Asteron to push level premium policies
Asteron managing director David Carter says lapses and unprofitable policies are a huge problem for the insurance industry.
According to his numbers, a 1% increase in lapse rates means premiums have to go up 5% to compensate for the loss of business.
Lapse rates have been rising and this is partly due to affordability and, to some extent, adviser behavior.
For a life company there is a significant impact as so many of the costs are incurred in getting the business on the books and it takes years until a policy is profitable. These costs include commission, underwriting and other business expenses.
Carter says the most expensive lapses are policies which have been on the books for a long time, such as 15 years, and get cancelled for economic reasons.
But for policies that are between three and five years old, lapses are sometimes because potential increases in premiums have not been clearly explained. The other common reason is churn.

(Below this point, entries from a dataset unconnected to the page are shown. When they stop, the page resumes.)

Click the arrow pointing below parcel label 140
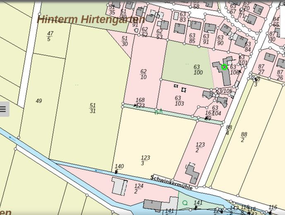Viewport: 285px width, 215px height. point(117,171)
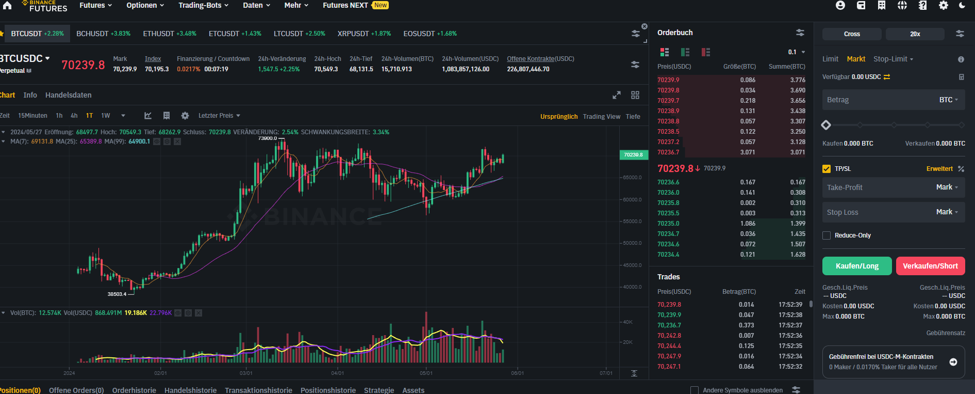Check Andere Symbole ausblenden
Viewport: 975px width, 394px height.
click(695, 390)
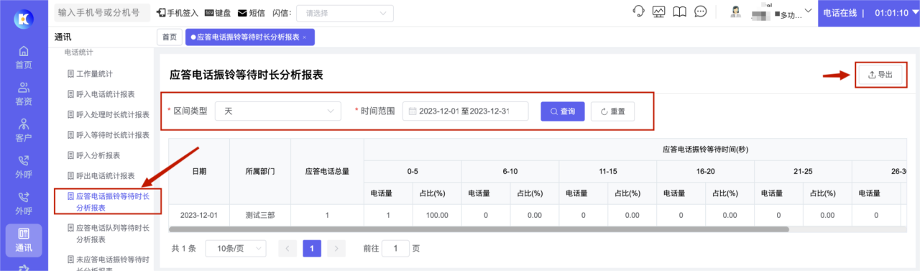Click the 手机签入 toolbar item
Screen dimensions: 920x271
click(178, 13)
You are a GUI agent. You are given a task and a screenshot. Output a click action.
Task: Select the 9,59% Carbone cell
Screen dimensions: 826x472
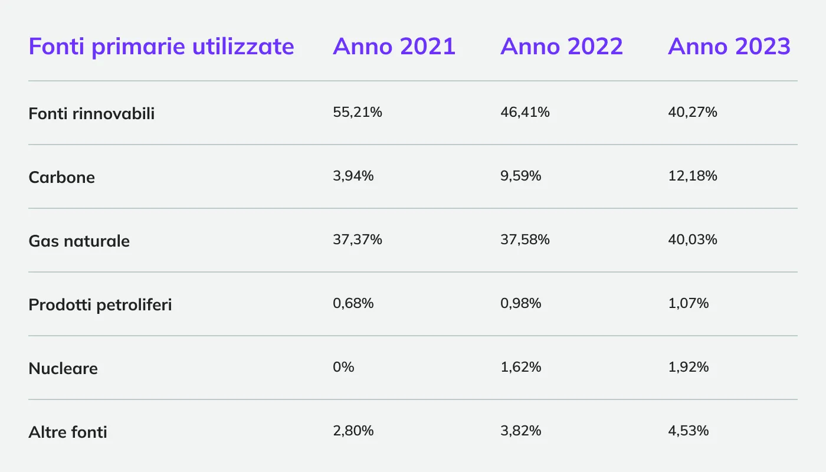pos(521,176)

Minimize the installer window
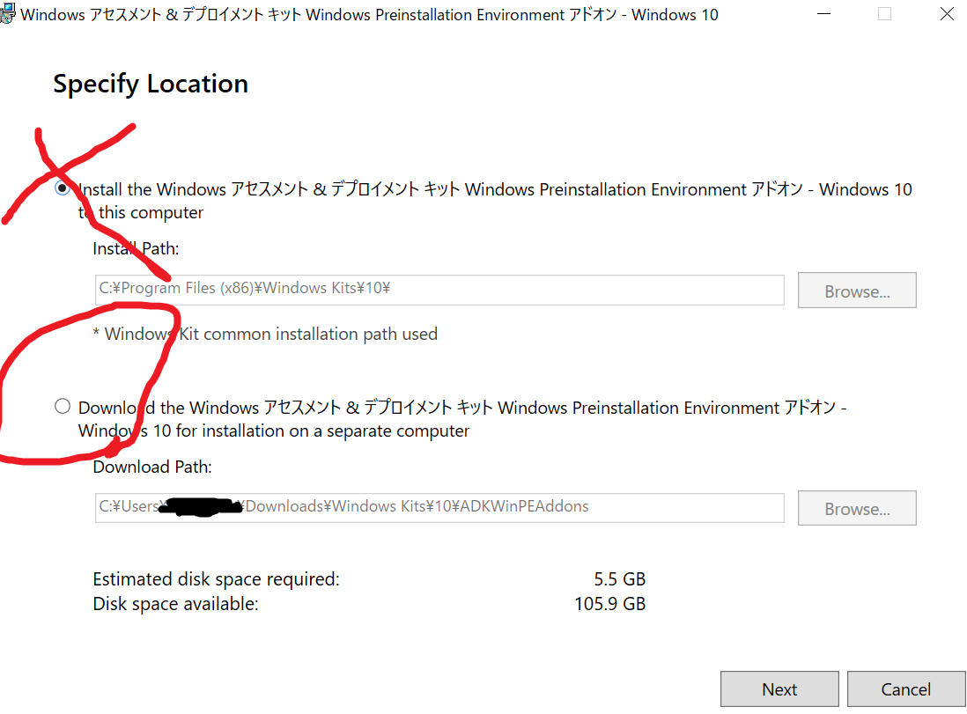[824, 14]
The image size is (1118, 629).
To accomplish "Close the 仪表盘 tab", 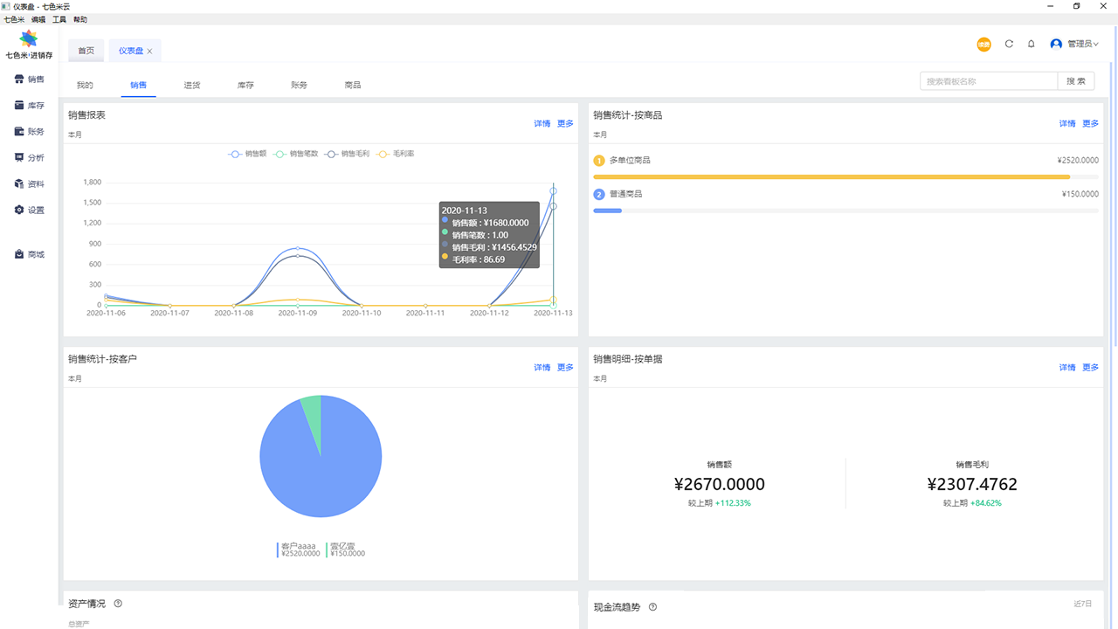I will [x=149, y=52].
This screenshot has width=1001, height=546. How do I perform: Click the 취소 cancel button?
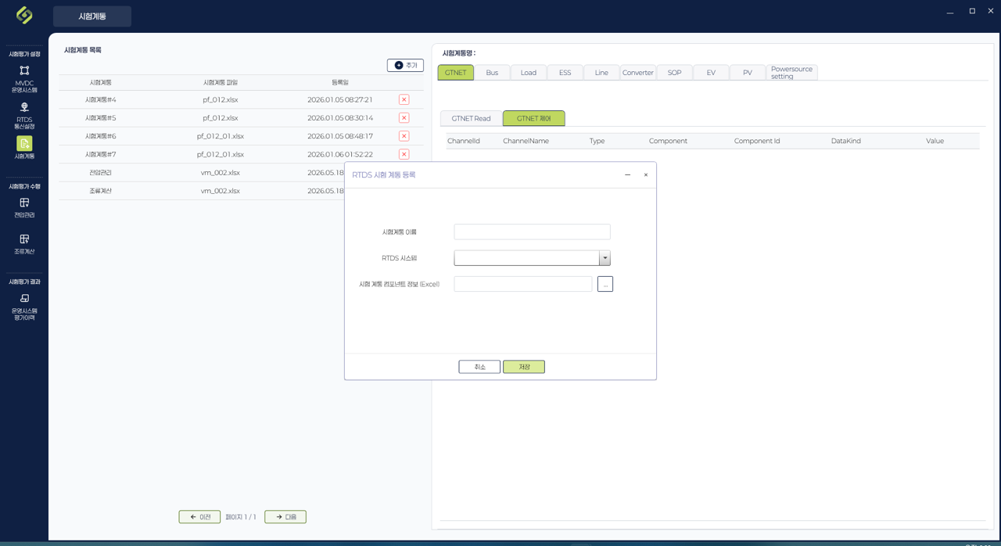[479, 367]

Carter says there is a small number of advisers who are “proactively reviewing business, with good intent or not, and that business is moving around”.
One of the worrying things, he says, is that policyholders are cancelling their policies around the time they are likely to make a claim.
Carter says level premium policies will make insurance more affordable for policyholders and there are also benefits for advisers building their businesses.
Level premium policies tend to stay in force longer than stepped premium ones.
He produced a graph at the company’s Auckland roadshow that showed if a policyholder took out a level premium policy rather than stepped premium they would save 60% in premium costs.
Currently around 20% of Asteron’s book is in-force level premium business. Carter says it will take time to change this, but he would like to see level premium business grow to 50% of new applications annually within a couple of years’ time.
Carter says the move away from stepped to level premium is “a more sustainable model” for insurance, including life companies, advisers and policyholders.